**DATA RECORDS:**
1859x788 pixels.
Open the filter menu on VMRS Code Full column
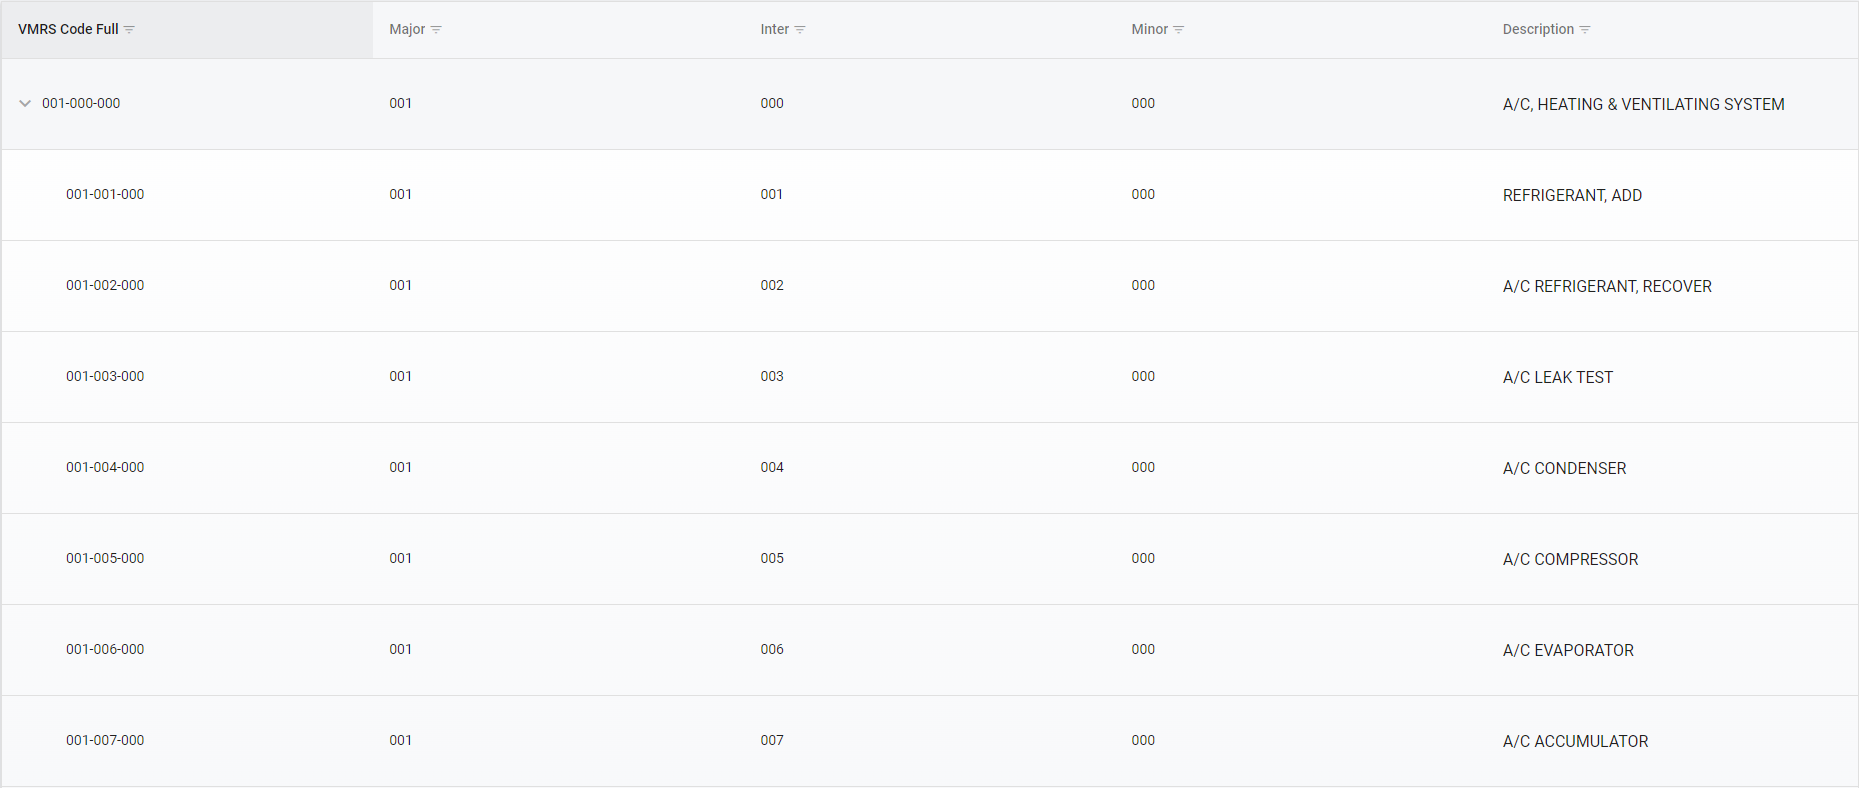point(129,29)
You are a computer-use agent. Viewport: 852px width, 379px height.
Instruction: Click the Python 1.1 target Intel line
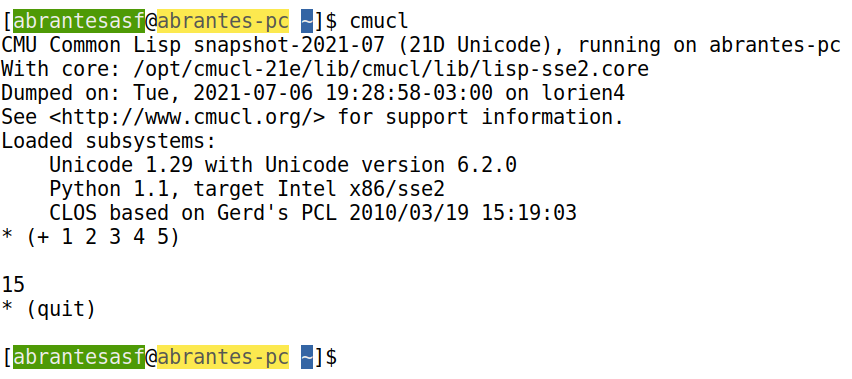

**WORK REQUIRED:** Turn every line of the listing above into a numbered list, skipping blank lines and leaving out the pictures.

**ANSWER IN FULL:**
1. 1859x788 pixels.
2. Open the filter menu on VMRS Code Full column
3. point(129,29)
4. You are a computer-use agent. Viewport: 852px width, 379px height.
5. Instruction: Click the Python 1.1 target Intel line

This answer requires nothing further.